La dipendente sosteneva di essere stata vittima di una serie di comportamenti lavorativi vessatori, attribuiti non solo ai colleghi ma anche ai vertici amministrativi del Comune. Questi comportamenti, definiti come diffusi e lesivi, avevano generato un ambiente di lavoro stressogeno, compromettendo il suo benessere fisico e psicologico.
Nel corso del procedimento giudiziario, il Tribunale di primo grado e la Corte d’Appello avevano respinto le richieste della ricorrente, ritenendo che le condotte denunciate non possedessero i caratteri della sistematicità e intenzionalità necessari per configurare il mobbing. In particolare, non era stato riconosciuto un disegno persecutorio unitario ai danni della lavoratrice.
La Cassazione, con la sentenza n. 31912 dell’11 dicembre 2024, ha introdotto un elemento di riflessione importante. Pur confermando che le condotte denunciate non configurano mobbing, ha accolto il ricorso della lavoratrice su un punto specifico: la necessità di considerare il contesto lavorativo in relazione all’articolo 2087 del Codice Civile. Secondo la Corte, anche in assenza di un’intenzionalità vessatoria, un ambiente di lavoro stressogeno può costituire una violazione dell’obbligo del datore di lavoro di garantire la salute e la sicurezza dei propri dipendenti. Questo principio si fonda sulla recente giurisprudenza, che attribuisce rilevanza giuridica a comportamenti, anche isolati, capaci di creare disagio o stress, purché configurino una responsabilità datoriale legata alla cattiva gestione dell’organizzazione lavorativa.
La decisione segna un’evoluzione significativa nell’interpretazione del mobbing e dello straining. Se il primo richiede la dimostrazione di condotte sistematiche e intenzionali, il secondo è valutato sulla base dell’effetto negativo sul lavoratore, anche in assenza di dolo da parte del datore. La Corte ha cassato la sentenza della Corte d’Appello e ha rinviato il caso per un nuovo esame, sottolineando la necessità di verificare se le condizioni lavorative abbiano violato l’articolo 2087 c.c., indipendentemente dalla presenza di mobbing.
Questa sentenza apre le porte a un’applicazione più ampia della tutela prevista dal Codice Civile in materia di salute e sicurezza sul lavoro. Essa invita i datori di lavoro a prestare maggiore attenzione al clima organizzativo, per evitare situazioni che, pur non configurandosi come mobbing, possano comunque risultare lesive. Si tratta di un importante passo avanti per il diritto del lavoro italiano, che dimostra una crescente attenzione alla protezione della dignità e del benessere psicofisico dei lavoratori, anche in contesti apparentemente privi di condotte esplicitamente vessatorie.

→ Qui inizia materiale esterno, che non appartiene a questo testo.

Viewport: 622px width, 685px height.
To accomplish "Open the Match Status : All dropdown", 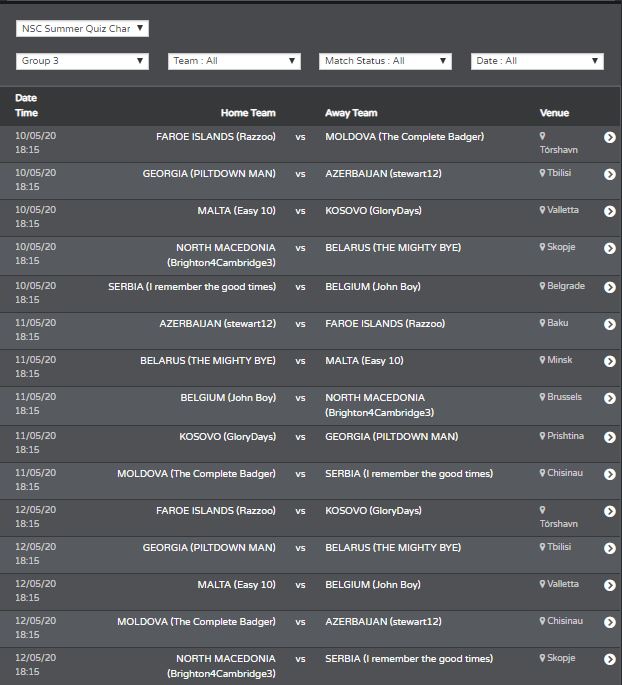I will tap(385, 61).
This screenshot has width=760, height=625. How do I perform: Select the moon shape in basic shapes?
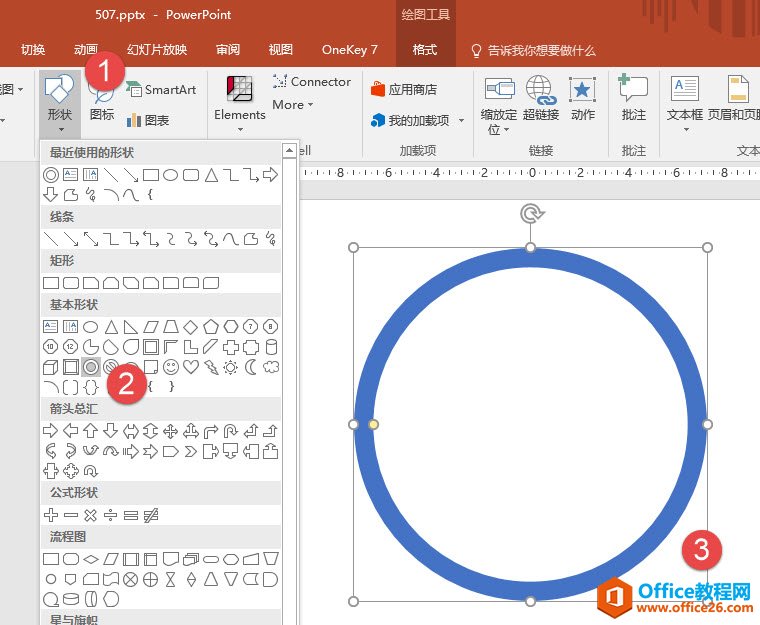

Questa sentenza rappresenta un monito per le aziende pubbliche e private a non sottovalutare l’impatto delle condizioni lavorative sulla salute dei dipendenti. La tutela della persona, al centro della normativa italiana, si conferma un principio imprescindibile nel rapporto di lavoro, richiamando i datori alle proprie responsabilità in un’ottica preventiva e inclusiva.